It should be appreciated that the functions performed at steps 414, 416 418, 420, 422 are merely examples of some of the ways that the various generated graphs according to the embodiments disclosed herein can be used. Those of skill in the art will appreciate that any of the aforementioned graphs can be used in other ways, some of which can further improve the security posture of an organization. As one additional example, the graphs can be used to remove unutilized access to resources or groups of resources by removing edges having no circulation. As a further additional example, the risk of over-granting access or failing to remove access can be reduced by optimizing the graph (the constrained relationship graph) to maximize flow, for example by removing parallel edges (which divide flow), thereby further improving the security posture of the organization.

As should now be apparent from the description above, the embodiments of the methods and systems according to present disclosure provide improvements in computer security policy and/or computer-based access control policy employed by an organization/enterprise, and solve a particular problem of how to manage complex security policies and/or access control policies by utilizing the above-described graphs to identify redundancy in such policies and to generalize such policies. In addition, the problems that are solved by the embodiments of the present disclosure are high-complexity problems, typically having overly large input sets, and which cannot be practically solved without the use of a computer or computer system. This is particularly true in situations in which the organization/enterprise utilizing the disclosed embodiments has several tens, hundreds, thousands of subjects (which may continue to grow) and several tens, hundreds, thousands of electronic resources (which may also continue to grow), whereby attempting to manage the complex relationships between resources and subjects (and groups thereof) using the methods disclosed herein without the use of a computer or computer system is wholly impracticable.
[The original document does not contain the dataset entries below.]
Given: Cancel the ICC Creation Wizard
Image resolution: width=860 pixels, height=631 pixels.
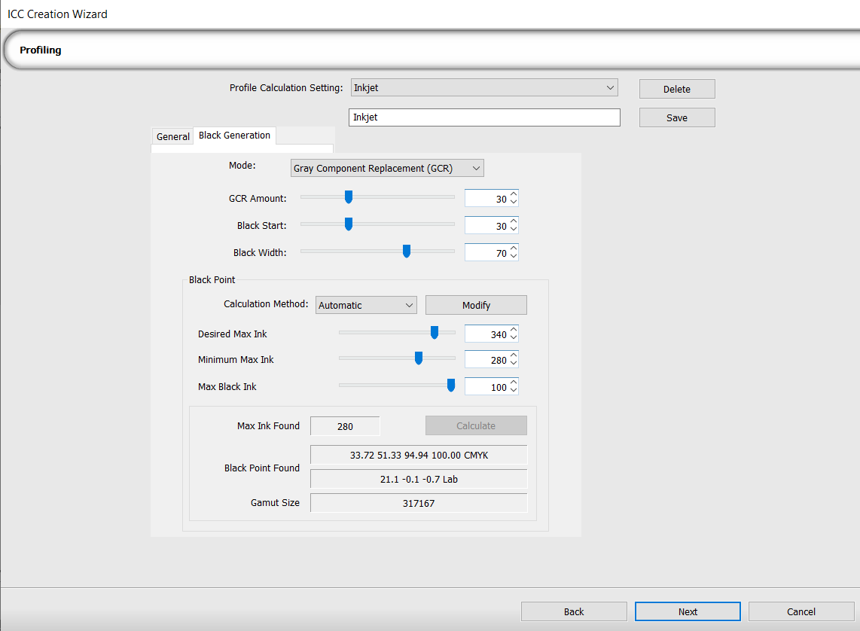Looking at the screenshot, I should click(801, 611).
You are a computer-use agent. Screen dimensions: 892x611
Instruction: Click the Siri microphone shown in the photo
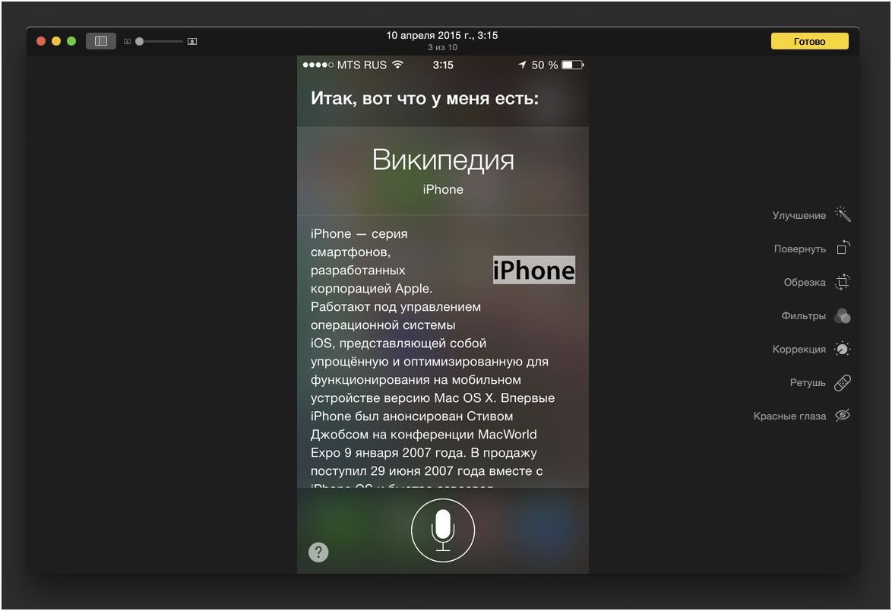(443, 530)
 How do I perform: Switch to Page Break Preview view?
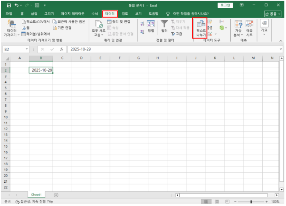tap(227, 202)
Implementation of the method and/or system of embodiments of the invention can involve performing or completing selected tasks manually, automatically, or a combination thereof. Moreover, according to actual instrumentation and equipment of embodiments of the method and/or system of the invention, several selected tasks could be implemented by hardware, by software or by firmware or by a combination thereof using an operating system.

For example, hardware for performing selected tasks according to embodiments of the invention could be implemented as a chip or a circuit. As software, selected tasks according to embodiments of the invention could be implemented as a plurality of software instructions being executed by a computer using any suitable operating system. In an exemplary embodiment of the invention, one or more tasks according to exemplary embodiments of method and/or system as described herein are performed by a data processor, such as a computing platform for executing a plurality of instructions. Optionally, the data processor includes a volatile memory for storing instructions and/or data and/or a non-volatile storage, for example, non-transitory storage media such as a magnetic hard-disk and/or removable media, for storing instructions and/or data. Optionally, a network connection is provided as well. A display and/or a user input device such as a keyboard or mouse are optionally provided as well.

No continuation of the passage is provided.